_INSTRUCTIONS FOR THE TASK_:
Reading the listing below, count the lines that contain the word "plus" and give that count alone.

[[ EXCERPTED RECORDS open ]]

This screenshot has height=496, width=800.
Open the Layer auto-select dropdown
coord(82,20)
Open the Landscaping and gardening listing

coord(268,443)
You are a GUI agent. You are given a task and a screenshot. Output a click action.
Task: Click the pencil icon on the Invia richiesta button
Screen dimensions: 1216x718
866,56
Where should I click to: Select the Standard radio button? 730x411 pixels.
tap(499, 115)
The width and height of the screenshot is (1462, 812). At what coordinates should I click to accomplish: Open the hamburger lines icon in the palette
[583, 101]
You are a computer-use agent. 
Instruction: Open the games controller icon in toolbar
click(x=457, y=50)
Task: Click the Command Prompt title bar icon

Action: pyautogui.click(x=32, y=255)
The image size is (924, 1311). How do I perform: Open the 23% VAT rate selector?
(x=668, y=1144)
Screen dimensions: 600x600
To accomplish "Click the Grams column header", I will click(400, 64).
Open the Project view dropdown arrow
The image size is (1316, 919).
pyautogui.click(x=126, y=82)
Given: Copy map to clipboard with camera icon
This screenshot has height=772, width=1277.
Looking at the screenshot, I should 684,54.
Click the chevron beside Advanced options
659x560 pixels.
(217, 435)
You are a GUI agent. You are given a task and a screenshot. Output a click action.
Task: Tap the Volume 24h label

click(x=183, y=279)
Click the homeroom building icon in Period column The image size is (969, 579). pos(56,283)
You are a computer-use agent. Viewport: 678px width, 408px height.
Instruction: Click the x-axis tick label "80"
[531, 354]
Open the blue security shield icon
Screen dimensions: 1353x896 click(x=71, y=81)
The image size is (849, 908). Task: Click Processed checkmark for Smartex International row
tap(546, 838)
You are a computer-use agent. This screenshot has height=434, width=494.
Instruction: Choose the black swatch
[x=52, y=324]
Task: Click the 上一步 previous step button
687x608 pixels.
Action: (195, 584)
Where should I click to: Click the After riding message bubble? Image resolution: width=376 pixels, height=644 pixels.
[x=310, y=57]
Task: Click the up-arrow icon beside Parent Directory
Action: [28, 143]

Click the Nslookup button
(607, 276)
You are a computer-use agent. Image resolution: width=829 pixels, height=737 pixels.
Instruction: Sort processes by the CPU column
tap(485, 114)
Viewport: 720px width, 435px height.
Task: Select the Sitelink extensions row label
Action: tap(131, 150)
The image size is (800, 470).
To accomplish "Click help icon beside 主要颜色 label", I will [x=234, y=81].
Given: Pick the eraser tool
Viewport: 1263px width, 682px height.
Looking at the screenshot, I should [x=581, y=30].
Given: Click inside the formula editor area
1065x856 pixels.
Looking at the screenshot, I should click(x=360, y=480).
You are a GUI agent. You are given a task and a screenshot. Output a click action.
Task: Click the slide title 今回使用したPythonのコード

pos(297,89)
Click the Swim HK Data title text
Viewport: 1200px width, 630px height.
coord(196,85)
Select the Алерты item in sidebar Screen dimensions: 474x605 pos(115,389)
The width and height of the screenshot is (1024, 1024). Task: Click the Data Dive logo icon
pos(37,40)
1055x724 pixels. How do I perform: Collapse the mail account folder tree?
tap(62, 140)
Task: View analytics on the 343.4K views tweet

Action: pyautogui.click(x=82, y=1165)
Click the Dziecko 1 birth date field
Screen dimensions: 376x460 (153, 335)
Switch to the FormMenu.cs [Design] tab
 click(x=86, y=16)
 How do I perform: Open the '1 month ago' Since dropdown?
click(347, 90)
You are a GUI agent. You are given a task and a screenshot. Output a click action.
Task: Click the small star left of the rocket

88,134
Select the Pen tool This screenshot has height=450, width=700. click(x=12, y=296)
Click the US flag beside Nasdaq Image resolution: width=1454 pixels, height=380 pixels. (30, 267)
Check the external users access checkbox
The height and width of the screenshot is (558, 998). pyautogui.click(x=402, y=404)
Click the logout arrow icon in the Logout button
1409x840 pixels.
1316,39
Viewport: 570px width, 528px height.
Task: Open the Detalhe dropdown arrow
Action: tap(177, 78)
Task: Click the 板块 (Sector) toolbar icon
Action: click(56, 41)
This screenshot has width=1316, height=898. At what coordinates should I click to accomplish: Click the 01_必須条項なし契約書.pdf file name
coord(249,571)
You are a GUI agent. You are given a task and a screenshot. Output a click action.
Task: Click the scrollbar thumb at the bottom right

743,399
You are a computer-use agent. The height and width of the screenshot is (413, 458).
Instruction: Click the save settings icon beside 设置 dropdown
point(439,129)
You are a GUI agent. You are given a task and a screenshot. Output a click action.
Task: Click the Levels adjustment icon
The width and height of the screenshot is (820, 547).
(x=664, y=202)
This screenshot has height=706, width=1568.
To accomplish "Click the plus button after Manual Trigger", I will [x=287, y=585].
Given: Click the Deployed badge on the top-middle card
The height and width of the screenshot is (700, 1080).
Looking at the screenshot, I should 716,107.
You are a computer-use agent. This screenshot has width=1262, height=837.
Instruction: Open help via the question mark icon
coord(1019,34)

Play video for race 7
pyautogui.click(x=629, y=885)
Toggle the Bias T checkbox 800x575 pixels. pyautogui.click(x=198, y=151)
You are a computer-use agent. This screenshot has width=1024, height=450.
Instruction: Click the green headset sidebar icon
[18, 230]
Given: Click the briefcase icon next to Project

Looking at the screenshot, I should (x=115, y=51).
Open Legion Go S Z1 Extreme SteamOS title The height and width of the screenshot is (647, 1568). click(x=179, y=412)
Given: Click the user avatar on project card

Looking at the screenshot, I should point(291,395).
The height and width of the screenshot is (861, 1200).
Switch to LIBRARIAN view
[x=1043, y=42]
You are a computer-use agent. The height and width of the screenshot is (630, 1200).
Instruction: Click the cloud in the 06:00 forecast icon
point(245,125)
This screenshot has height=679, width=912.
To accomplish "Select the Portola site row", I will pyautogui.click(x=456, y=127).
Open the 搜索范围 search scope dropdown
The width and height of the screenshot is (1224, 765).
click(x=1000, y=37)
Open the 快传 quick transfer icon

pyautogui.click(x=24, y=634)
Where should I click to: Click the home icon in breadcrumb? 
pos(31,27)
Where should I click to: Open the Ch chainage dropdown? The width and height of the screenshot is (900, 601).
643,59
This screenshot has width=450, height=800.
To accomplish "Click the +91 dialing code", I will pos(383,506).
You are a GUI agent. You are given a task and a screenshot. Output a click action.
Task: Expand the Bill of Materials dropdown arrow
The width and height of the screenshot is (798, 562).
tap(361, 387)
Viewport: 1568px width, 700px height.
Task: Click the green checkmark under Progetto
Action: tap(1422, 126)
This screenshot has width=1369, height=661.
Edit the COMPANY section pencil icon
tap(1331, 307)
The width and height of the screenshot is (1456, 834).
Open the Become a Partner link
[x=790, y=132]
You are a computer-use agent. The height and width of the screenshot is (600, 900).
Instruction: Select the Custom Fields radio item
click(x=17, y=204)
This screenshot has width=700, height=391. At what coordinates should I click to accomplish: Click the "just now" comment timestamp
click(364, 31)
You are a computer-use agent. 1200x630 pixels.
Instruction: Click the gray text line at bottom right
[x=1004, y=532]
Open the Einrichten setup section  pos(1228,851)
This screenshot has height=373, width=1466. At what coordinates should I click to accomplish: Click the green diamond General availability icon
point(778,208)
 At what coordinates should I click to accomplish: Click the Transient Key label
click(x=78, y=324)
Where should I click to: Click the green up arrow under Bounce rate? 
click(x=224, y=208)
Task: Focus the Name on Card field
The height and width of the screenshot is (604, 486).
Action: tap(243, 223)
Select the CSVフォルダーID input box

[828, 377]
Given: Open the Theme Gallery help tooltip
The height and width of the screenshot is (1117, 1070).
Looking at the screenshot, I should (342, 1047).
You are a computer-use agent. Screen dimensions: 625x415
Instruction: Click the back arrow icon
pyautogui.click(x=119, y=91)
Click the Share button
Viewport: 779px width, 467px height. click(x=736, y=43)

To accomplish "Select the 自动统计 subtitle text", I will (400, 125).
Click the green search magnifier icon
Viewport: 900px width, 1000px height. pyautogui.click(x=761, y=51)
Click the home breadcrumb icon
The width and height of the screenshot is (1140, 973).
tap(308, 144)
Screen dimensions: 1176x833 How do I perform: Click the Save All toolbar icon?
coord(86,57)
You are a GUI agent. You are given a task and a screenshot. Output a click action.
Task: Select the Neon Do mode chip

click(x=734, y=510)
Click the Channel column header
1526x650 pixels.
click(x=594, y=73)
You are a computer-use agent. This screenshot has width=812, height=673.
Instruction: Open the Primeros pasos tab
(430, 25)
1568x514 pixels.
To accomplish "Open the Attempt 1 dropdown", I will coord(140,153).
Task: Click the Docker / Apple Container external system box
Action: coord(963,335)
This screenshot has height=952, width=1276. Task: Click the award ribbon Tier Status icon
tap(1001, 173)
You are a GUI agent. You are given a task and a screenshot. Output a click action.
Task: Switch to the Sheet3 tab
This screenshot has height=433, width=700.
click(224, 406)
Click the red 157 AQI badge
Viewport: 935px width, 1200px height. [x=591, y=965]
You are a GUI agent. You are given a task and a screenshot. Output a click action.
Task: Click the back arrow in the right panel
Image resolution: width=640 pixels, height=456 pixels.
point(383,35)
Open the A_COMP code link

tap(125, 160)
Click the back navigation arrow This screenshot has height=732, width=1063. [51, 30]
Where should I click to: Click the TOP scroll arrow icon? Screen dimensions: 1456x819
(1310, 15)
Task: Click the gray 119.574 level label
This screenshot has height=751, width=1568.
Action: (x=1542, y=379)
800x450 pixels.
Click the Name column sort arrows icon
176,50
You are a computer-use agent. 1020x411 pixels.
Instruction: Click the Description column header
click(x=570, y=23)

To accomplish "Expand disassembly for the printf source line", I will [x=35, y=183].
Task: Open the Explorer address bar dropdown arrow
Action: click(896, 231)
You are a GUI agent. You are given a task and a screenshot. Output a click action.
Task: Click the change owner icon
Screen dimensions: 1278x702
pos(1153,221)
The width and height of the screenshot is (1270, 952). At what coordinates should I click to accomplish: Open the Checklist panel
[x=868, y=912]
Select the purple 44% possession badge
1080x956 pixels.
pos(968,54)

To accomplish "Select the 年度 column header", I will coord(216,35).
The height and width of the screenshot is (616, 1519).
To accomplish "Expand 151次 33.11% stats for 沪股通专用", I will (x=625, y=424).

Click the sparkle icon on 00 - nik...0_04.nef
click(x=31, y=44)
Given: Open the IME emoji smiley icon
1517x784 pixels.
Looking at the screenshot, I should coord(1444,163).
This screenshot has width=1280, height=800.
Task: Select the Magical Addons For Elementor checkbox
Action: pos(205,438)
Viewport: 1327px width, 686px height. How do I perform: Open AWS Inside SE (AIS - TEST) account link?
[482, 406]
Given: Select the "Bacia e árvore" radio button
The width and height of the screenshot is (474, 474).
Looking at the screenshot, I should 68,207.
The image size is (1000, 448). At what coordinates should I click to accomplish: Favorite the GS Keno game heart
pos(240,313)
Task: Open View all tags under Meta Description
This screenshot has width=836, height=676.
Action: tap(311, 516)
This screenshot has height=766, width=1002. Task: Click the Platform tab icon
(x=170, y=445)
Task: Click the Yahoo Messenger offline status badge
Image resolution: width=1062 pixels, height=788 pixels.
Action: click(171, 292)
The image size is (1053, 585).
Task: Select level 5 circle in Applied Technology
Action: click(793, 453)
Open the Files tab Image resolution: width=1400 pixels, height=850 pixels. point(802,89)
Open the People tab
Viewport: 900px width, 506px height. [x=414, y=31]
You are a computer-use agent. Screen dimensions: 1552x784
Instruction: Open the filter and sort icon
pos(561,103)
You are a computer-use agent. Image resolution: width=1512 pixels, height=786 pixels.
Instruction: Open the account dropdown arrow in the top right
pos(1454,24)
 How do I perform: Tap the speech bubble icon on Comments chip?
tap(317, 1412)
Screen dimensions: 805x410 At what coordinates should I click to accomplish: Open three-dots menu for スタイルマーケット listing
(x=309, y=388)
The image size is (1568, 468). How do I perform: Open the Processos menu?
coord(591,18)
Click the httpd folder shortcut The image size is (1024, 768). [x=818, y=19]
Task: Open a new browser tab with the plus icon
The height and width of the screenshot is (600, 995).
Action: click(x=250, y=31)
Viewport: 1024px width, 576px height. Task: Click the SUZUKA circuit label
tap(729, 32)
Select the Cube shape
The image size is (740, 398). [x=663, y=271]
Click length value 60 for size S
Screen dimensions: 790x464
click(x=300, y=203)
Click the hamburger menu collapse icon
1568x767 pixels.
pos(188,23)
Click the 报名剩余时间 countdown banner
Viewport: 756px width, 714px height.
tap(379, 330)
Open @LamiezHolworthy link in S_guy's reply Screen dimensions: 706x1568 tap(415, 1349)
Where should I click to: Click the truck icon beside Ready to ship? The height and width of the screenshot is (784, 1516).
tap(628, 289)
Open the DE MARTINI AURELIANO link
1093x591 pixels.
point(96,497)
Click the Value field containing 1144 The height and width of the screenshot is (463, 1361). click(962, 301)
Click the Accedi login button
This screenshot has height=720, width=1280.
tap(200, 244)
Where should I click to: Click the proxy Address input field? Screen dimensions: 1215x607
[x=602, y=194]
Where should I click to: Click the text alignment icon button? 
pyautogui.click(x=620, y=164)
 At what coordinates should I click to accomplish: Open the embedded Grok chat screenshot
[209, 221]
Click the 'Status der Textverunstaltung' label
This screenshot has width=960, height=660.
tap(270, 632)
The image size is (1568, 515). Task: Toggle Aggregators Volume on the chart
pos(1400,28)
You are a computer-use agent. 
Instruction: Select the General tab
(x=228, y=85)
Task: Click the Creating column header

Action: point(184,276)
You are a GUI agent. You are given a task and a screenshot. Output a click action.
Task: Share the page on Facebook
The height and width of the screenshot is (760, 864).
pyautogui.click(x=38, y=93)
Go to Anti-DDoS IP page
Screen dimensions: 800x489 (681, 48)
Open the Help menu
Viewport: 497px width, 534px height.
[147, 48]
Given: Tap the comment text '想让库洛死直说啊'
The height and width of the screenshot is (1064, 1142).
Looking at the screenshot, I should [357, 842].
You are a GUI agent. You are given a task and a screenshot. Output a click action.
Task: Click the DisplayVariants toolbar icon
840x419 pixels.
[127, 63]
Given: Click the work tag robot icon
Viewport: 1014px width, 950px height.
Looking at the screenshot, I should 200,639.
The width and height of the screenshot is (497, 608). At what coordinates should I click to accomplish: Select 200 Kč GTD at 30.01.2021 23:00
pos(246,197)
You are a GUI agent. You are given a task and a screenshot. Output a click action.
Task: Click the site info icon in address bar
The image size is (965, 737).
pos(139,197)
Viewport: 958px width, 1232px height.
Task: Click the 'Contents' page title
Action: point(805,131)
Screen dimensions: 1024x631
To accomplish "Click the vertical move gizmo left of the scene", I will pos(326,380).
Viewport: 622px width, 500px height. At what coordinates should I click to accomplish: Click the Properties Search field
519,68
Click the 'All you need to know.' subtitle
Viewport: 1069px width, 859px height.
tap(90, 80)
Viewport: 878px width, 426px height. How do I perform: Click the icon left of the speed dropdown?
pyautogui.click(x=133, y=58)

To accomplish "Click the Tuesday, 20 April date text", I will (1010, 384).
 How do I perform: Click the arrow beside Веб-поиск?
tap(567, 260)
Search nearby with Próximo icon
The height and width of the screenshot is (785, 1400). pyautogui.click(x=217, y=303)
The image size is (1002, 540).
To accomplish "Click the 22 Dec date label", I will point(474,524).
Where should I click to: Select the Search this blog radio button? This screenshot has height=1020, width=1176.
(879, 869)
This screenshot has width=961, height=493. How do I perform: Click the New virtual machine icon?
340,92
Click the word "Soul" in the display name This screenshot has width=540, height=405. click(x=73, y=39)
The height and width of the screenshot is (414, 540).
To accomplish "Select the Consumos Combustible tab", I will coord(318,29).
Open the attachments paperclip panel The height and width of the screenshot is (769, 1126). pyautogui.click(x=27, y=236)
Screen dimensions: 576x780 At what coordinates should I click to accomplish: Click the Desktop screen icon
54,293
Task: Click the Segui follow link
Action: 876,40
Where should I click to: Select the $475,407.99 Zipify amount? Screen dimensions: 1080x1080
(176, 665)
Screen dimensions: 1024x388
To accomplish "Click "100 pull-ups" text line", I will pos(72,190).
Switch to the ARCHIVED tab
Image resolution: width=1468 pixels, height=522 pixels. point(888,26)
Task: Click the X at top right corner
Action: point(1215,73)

[[ EXCERPTED RECORDS closed ]]

_ANSWER SECTION_:
2